(Data for the task begins)
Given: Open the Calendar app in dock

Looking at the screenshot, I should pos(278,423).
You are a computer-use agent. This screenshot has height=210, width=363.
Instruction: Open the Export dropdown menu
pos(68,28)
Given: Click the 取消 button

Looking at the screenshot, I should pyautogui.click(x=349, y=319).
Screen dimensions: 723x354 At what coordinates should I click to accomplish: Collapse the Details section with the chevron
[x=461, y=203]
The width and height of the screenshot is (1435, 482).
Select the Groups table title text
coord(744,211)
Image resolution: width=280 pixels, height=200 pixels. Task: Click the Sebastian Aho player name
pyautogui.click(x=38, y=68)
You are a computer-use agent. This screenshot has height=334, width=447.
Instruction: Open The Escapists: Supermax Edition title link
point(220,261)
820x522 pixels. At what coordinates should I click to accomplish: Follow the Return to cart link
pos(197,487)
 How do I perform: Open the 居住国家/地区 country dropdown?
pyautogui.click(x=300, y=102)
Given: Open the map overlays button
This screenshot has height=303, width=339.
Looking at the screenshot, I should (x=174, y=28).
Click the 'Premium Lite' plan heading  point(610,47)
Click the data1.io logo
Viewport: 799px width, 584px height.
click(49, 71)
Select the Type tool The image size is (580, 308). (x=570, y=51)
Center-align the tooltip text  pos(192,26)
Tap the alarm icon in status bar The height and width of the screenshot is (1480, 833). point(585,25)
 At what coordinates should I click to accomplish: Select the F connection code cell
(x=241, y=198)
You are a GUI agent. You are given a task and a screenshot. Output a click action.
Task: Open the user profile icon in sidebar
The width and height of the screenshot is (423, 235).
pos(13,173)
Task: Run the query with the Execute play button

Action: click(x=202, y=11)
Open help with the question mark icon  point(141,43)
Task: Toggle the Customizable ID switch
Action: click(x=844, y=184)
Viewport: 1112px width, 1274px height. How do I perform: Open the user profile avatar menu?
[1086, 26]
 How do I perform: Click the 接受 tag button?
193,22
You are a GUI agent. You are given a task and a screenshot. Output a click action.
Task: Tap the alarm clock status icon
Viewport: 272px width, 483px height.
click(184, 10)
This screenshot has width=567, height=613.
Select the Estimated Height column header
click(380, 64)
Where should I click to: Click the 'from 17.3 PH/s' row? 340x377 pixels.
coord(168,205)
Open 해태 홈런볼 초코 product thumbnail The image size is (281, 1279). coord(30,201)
(Data for the task ends)
Wherever "size" occurs in the entries above, copy the line it sits on.

Select the Type tool The image size is (580, 308). (x=570, y=51)
Open 해태 홈런볼 초코 product thumbnail The image size is (281, 1279). coord(30,201)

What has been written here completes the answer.